What the task requires:
Which lines of the entries below run from the one holding "Click into the Nachricht text area" to the one holding "The height and width of the screenshot is (1200, 703).", inclusive? Set down exactly those lines and no others.

Stored records:
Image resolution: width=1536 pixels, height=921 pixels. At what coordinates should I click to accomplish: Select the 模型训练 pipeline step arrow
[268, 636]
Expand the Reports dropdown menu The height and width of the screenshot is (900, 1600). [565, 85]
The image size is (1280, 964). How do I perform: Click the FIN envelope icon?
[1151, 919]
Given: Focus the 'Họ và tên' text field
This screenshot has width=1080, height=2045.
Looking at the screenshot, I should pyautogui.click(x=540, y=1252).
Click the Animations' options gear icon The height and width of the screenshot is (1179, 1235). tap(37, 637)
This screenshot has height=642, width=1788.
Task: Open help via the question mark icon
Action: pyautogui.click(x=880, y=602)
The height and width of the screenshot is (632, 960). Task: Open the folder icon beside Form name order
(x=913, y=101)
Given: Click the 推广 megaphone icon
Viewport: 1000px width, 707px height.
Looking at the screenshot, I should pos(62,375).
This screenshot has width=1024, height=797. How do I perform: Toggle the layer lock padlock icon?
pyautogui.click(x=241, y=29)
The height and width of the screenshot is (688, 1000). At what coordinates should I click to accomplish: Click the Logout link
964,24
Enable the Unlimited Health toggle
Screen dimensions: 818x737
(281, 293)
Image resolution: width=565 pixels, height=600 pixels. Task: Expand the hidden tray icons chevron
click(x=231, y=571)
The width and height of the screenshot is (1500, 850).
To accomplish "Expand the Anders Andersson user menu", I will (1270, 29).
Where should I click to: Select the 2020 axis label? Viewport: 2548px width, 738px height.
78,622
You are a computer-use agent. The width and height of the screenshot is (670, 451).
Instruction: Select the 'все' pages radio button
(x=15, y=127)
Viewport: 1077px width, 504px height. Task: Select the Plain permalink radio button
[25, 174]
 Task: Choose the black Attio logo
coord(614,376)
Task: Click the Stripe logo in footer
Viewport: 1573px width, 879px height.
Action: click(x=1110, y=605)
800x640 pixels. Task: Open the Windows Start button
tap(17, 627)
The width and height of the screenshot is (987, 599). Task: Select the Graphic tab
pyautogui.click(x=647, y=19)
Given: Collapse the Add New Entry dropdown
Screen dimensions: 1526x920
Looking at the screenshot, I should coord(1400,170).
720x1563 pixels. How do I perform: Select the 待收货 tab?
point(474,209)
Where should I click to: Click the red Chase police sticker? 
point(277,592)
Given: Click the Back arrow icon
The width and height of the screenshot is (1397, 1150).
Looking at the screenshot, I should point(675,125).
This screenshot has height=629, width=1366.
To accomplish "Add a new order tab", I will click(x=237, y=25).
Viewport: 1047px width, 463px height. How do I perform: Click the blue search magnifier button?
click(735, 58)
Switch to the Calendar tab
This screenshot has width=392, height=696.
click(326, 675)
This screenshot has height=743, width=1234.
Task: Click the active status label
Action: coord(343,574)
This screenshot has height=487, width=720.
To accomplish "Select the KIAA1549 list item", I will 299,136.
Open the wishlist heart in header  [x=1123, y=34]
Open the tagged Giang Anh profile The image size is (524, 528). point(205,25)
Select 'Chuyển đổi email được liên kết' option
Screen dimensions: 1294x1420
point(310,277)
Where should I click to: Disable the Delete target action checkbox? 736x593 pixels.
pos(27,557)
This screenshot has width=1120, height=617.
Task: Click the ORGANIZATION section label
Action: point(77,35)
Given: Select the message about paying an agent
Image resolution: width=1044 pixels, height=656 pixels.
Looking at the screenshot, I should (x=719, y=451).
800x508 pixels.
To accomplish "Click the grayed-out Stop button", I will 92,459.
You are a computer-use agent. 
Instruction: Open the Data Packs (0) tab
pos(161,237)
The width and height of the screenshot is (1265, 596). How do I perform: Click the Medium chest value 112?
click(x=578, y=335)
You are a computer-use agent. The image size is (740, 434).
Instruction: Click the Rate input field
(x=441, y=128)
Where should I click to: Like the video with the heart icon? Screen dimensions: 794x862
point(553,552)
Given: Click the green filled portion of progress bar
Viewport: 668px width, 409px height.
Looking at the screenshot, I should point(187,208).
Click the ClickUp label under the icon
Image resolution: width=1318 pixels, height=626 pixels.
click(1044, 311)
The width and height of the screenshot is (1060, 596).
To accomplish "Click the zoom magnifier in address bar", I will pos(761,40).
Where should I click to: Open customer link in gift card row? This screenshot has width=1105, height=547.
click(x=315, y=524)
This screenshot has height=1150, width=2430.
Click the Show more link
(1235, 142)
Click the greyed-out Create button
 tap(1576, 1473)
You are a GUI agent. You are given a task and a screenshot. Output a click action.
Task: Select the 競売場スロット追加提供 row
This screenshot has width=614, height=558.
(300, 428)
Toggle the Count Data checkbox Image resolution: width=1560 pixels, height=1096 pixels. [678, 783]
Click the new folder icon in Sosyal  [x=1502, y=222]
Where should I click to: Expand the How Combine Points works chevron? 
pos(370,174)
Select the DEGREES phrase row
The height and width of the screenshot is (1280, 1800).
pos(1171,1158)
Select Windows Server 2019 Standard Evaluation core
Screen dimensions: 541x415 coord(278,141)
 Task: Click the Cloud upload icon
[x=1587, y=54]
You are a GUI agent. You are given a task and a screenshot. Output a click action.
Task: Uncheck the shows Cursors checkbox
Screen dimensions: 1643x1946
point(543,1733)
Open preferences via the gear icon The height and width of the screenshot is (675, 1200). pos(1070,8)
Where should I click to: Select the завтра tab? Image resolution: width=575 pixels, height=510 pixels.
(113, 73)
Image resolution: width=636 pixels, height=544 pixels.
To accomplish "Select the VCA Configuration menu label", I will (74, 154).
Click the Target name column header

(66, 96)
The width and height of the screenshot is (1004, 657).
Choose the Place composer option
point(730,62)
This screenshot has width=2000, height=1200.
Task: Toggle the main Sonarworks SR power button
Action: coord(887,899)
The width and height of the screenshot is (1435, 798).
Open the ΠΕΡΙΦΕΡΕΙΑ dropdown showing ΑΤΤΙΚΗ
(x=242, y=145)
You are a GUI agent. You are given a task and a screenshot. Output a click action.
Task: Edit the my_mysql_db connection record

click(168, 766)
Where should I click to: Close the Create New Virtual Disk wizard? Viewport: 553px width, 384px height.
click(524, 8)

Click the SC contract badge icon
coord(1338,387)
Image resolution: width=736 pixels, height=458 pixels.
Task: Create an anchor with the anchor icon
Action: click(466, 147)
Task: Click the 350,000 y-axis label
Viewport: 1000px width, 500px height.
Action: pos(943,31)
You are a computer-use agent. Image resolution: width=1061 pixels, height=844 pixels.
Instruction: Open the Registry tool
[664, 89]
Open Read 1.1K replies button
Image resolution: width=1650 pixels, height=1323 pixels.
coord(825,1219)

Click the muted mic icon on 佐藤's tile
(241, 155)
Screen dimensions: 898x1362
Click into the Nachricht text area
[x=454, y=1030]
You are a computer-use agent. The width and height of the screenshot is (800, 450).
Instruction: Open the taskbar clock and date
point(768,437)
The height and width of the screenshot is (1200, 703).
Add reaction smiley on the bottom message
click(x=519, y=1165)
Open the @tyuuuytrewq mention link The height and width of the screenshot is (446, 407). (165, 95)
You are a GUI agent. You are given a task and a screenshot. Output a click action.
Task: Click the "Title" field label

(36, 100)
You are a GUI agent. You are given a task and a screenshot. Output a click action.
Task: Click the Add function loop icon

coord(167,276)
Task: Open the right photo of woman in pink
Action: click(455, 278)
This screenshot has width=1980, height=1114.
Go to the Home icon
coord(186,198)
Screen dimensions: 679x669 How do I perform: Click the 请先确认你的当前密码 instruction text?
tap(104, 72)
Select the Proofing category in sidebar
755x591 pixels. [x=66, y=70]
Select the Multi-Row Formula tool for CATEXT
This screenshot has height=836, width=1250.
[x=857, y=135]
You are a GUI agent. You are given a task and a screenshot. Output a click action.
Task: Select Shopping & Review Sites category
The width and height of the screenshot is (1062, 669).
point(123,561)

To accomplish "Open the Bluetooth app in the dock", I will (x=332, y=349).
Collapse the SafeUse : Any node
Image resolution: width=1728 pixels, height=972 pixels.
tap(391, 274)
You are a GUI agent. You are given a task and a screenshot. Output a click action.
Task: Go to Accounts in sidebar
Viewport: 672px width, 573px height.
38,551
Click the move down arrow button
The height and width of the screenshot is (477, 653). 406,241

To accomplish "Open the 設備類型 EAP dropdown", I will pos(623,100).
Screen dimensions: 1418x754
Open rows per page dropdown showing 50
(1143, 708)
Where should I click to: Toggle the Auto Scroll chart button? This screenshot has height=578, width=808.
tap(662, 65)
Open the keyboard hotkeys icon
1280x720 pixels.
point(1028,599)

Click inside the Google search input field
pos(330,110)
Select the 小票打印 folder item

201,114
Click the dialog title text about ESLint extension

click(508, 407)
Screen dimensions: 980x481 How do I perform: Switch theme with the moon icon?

Your solution:
Click into the Nachricht text area
[x=454, y=1030]
You are a computer-use agent. The width and height of the screenshot is (800, 450).
Instruction: Open the taskbar clock and date
point(768,437)
The height and width of the screenshot is (1200, 703).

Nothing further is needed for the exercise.